Miami – Une mission sans précédent, capable d'anticiper les catastrophes naturelles et de mesurer la terre au millimètre, décrivent ainsi les experts de la NASA le satellite Nisarqui devrait être lancé le 30 juillet depuis l'Inde, et qui vous permettra d'observer les choses jamais vues par l'être humain.
Composé d'une immense antenne de douze mètres de diamètre, équivalente à la taille d'un bus scolaire, le satellite spatial patrouillera, dont la sentinelle, l'orbite terrestre pour mapper en millimètre détaillé les changements à la surface de la terre, qui peuvent être présage des catastrophes naturelles.
Parmi ses bénéfices, cependant, la surveillance des glaciers, les changements dans les écosystèmes, voire l'humidité du sol, qui pourraient devenir favorables à la croissance économique, en aidant à connaître l'état des cultures à des milliers d'agriculteurs.
« Nisar est comme un rasoir suisse », a résumé le scientifique du laboratoire de propulsion de jet de la NASA, Erika Podest, dans une interview avec EFE.
Un radar qui voit tout
Selon l'expert, aucun autre satellite en orbite n'a la capacité de Nisar à détecter ces légers mouvements sur la surface terrestre causés par la tectonique de la plaque.

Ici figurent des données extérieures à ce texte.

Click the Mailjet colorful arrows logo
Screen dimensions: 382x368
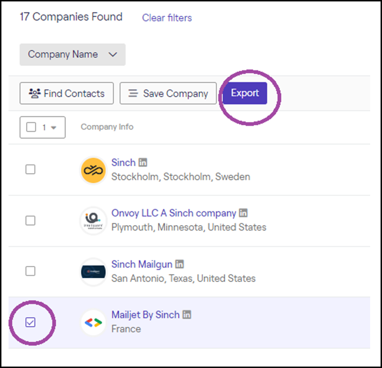click(x=93, y=322)
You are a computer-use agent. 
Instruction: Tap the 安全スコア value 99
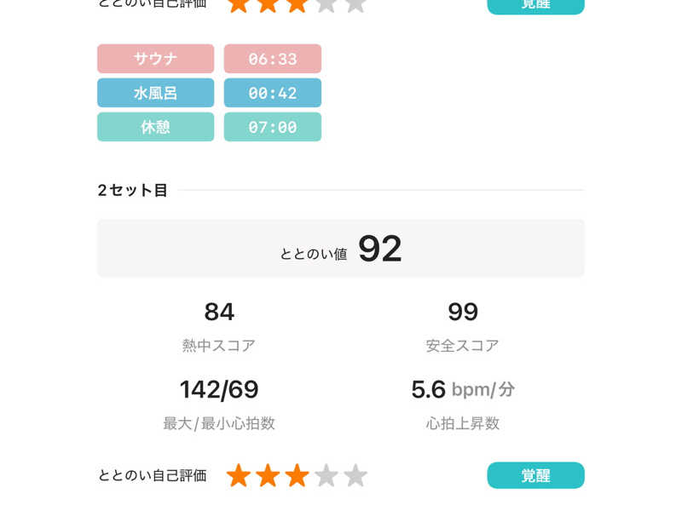tap(463, 312)
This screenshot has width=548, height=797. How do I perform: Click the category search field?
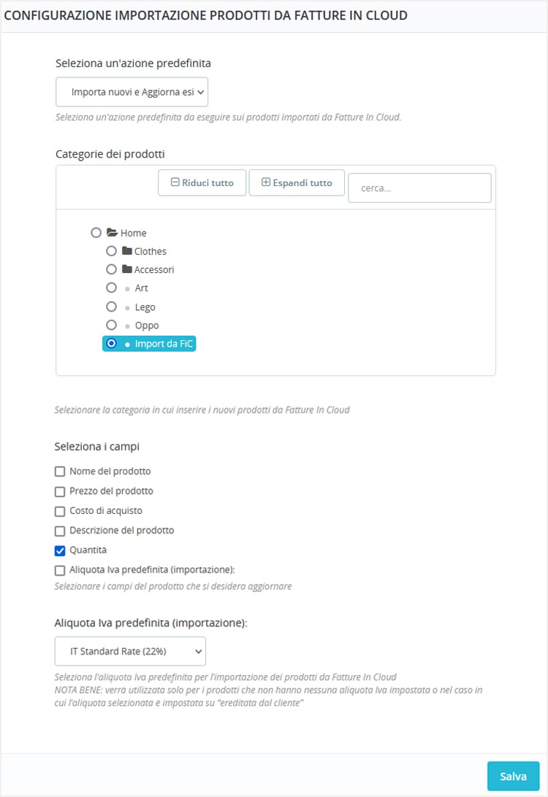419,188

Il y parvient à travers un système radar d'ouverture synthétique qui cartographie la planète à deux fréquences différentes (bande L et bande S), ce qui le rend immunisé contre les nuages et les conditions météorologiques défavorables qui empêchent le travail d'autres satellites.
Cette technique, ajoutée à son immense antenne, vous permettra de produire des images à très haute résolution, qui seront également accessibles « pour toute agence mondiale qui peut être utile », a déclaré Podest.

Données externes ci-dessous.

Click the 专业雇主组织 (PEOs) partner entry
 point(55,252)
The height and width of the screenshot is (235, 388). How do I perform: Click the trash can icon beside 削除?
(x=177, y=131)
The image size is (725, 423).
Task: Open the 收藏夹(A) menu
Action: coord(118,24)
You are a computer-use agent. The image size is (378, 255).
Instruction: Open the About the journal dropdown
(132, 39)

Ainsi, les pays situés dans des zones de grande activité sismique, qui les rendent vulnérables aux tremblements de terre volcaniques ou éruptions, peuvent observer de première main s'il y a eu des changements dans le cortex terrestre récemment et émettre des alertes; Ceux qui ont des problèmes d'eau pourront suivre l'évolution des approvisionnements en eau, et les nations au bord de la mer sauront mieux comment le littoral évolue et se préparera aux tempêtes ou aux inondations.

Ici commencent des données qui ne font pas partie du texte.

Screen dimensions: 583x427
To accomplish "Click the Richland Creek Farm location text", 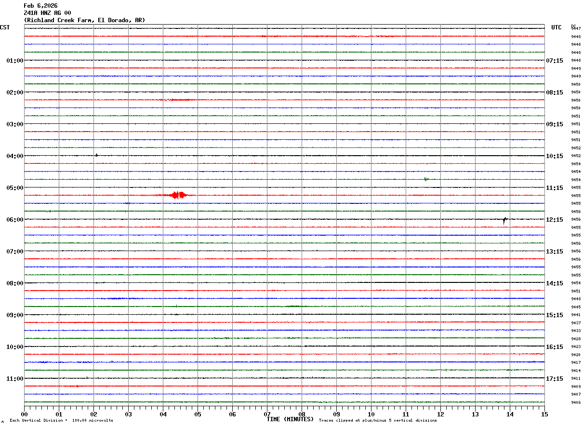I will tap(84, 20).
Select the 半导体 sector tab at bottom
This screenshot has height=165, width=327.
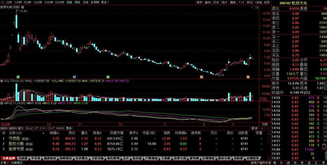pyautogui.click(x=35, y=158)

« Nous ne pourrons pas nécessairement prédire un tremblement de terre, mais nous pouvons voir où il y a une plus grande activité tectonique et cette zone est potentiellement à un risque plus élevé qu'un tremblement de terre se produit », a déclaré Podest.
Plus de 180 organisations ont déjà exprimé à la NASA leur intérêt à accéder à une telle base de données, a récemment rendu compte du directeur de la NASA Earth Sciences, Karen St. Germain lors d'une conférence de presse.
Au total, le satellite surveillera complètement la surface de la Terre tous les douze jours dans une orbite d'Heliosíncrona à 743 kilomètres d'altitude. Dans le cas de la surface de l'océan, que les experts de la NASA ont indiqué que ce n'est pas l'objectif principal de la mission, le détail des images sera plus bas.
Les premières images seront disponibles 65 jours après le lancement, selon la NASA, et ce sera le 90e jour lorsque le « phase scientifique » commencera, avec tous les instruments prêts.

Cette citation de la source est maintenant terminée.